Die Unterbringung einer breiten Feuerbüchse war bei dieser Achsfolge nicht sehr einfach, da die Räder der letzten Kuppelachsen den Weg versperrten. Deswegen kam meist eine langgezogene Feuerbüchse zum Einsatz, die zwischen den Rädern eingezogen war. Da die Kuppelräder bei diesen Güterzugloks in der Regel nicht sehr groß waren, konnte auch ein hoch angeordneter Kessel verwendet werden, dessen breiter Rost oberhalb der Räder lag. Dies führte oft zu einem etwas ungewohntem Aussehen, da sich dabei zwischen dem Rahmen und dem Langkessel eine Lücke auftat.
Die allererste Lokomotive der Achsfolge 1'E entstand bereits 1867 bei der Lehigh Valley, wurde aber auf Grund der ungenügenden Kurvenlauffähigkeit bald in eine 1'D1' umgebaut. Auch später entstanden in den USA nur einzelne Maschinen mit dieser Achsfolge, die für spezielle Einsätze gedacht waren. Dies waren vor allem besonders bergige Abschnitte und zum Teil auch Strecken mit Spitzkehren. Eine der wenigen US-Gesellschaften, die größere Zahlen von Decapods anschafften, war die Pennsylvania Railroad. Die schwerste Type war die I-2 der Western Maryland, die es auf 420.000 Pound oder 190,5 Tonnen gebracht hat.
Für den Export fertigten US-Firmen dagegen sehr große Stückzahlen von Decapods. Die größte Bestellung kam aus dem Russischen Kaiserreich, das während des Ersten Weltkriegs insgesamt 1.200 Exemplare bei verschiedenen Firmen bestellte. Von diesen wurden bis zur Oktoberrevolution nur 857 Stück ausgeliefert und die restlichen 200, bisher fertiggestellten an kleine US-Bahngesellschaften verteilt, die eine gute Verwendung für diese Maschinen auf Nebenstrecken finden konnten. Auch im Zweiten Weltkrieg wurden weitere 2-10-0 an die Sowjetunion geliefert.

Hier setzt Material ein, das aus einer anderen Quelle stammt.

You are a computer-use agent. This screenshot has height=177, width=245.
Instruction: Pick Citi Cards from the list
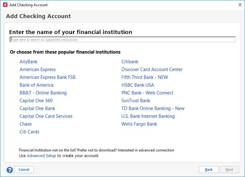tap(29, 132)
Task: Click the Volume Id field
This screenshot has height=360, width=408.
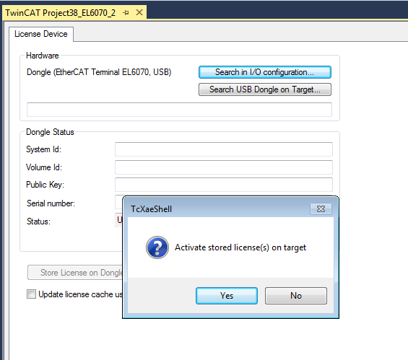Action: (x=224, y=167)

In Mitteleuropa entstand die Achsfolge 1'E als Erweiterung der Achsfolge E, um auch Geschwindigkeiten von mehr als 50 km/h zu ermöglichen. Da die Vorlaufachse oft mit weniger als zehn Tonnen belastet war, stand trotzdem noch der größte Teil der Masse als Reibungsmasse zur Verfügung. Nachdem die 1'E-Loks mehrerer Länderbahnen von der Reichsbahn in die Baureihe 58 eingeordnet worden waren, wurde diese Achsfolge bei den Einheitsloks als Standard für Güterzugloks festgelegt. Somit entstand eine fünfstellige Anzahl der Baureihen 42, 44, 50 und 52, die zum Teil noch nach Kriegsende im Ausland nachgefertigt wurden und in einigen Ländern bis in die Achtziger oder Neunziger eingesetzt wurden. In Österreich waren zudem auch Gebirgsschnellzugloks in der Achsfolge 1'E gebaut worden, die mit maximal 70 km/h auf kurvigen Bergstrecken eingesetzt wurden.

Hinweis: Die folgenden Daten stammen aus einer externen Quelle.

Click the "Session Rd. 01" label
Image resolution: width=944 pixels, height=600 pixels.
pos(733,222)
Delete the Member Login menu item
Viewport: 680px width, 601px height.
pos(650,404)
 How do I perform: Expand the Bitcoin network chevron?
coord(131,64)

Eine frühe belgische 1'E-Güterzuglok war die Type 36 von 1909, die gemeinsam mit der Pacific der Type 10 entwickelt worden war. Sie hatte einen hoch angeordneten Kessel, dessen großer Rost auf dem Rahmen stand und sie zur stärksten Güterzuglok Europas in ihrer Zeit machte. In Frankreich wurden ab 1910 in etwa 40 Jahren mehr als 500 Decapods für die PO, die Est, die Nord und die SNCF fertiggestellt. In Polen begann man in den Zwanzigern mit dem Bau von Loks dieser Achsfolge und kam bis 1958 auf eine Stückzahl von etwa 1.200. Da in Großbritannien vierfach gekuppelte Maschinen in der Regel für die schwersten Güterzüge ausreichten, war diese Achsfolge dort nur selten anzutreffen. Die einzigen Vertreter waren die Kriegslok Austerity 2-10-0, die aus der 2-8-0 entstanden war und die Standard 9F. Letztere nahm in Sachen Geschwindigkeit eine Sonderstellung ein, da sie auf Grund ihrer guten Konstruktion bis zu 90 mph oder 145 km/h erreichen konnte.